After I added a timer I realized it took 4 minutes! to save a text file with about 16000 lines. As this functionality is part of a GUI, you can imagine how happy any user would be to have to wait 4 minutes for every time the file is saved.

Analyzing my code

After some analysis I found some stupid coding of my part, e.g. I had put one operation inside a loop that only needed to be done once. I also changed from String to StringBuilder where I had a lot of concatenations. This helped some, I cut the time by 50 seconds.

The real culprit, however, was the LINQ extensions I used to get data from indirectly referenced tables. These extensions are pretty neat as they save some lines of code used for type casting, but appearantly they are not very efficient when used inside a loop.

In my code I called the same function around 15000 times in my code (3000 groups + 3000 groups * 400 sub-groups). The only difference is if the type should be MPG or MP.

C#
string description = "Description is missing.";
DescrRow rowDescription = rowDescriptions.GetDescrRows().
  Where(x => x.Type == "MPG" && x.Name == rowMPG.Name).SingleOrDefault();
if (rowDescription != null)
  description = rowDescription.Text; // This text is written to the text file later

The little snippet above took a very long time to execute, so I had to do something about it. I tested quite a few different variants, but the final verdict was that the old Select method was the fastest in my case.

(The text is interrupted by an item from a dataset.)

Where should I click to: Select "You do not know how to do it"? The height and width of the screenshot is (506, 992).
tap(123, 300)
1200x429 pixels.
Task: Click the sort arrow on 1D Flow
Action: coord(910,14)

First I created two temporary tables, one for MPG and one for MP descriptions. This is done outside the loop.

C#
DataTable tableMPGDescriptions = null;
DataTable tableMPDescriptions = null;
if (rowDescriptions != null)
{
  IEnumerable<DescrRow> descriptions = null;
  descriptions = rowDescriptions.GetDescrRows().Where(x => x.Type == "MPG");
  tableMPGDescriptions = descriptions.CopyToDataTable<DescrRow>();

  descriptions = rowDescriptions.GetDescrRows().Where(x => x.Type == "MP");
  tableMPDescriptions = descriptions.CopyToDataTable<DescrRow>();
}

Inside the loop the code below is used.

C#
description = "Description is missing.";
if (tableMPGDescriptions != null)
{
  DataRow[] descriptionRows = null;
  descriptionRows = tableMPGDescriptions.Select(String.Format("Name='{0}'", rowMPG.Name));

  if (descriptionRows.Length == 1)
    description = descriptionRows[0]["Text"].ToString();
}

Final Result

After changing the code at all places where I used LINQ methods inside a loop the time to save the file became less than 4 seconds, which for this application is acceptable.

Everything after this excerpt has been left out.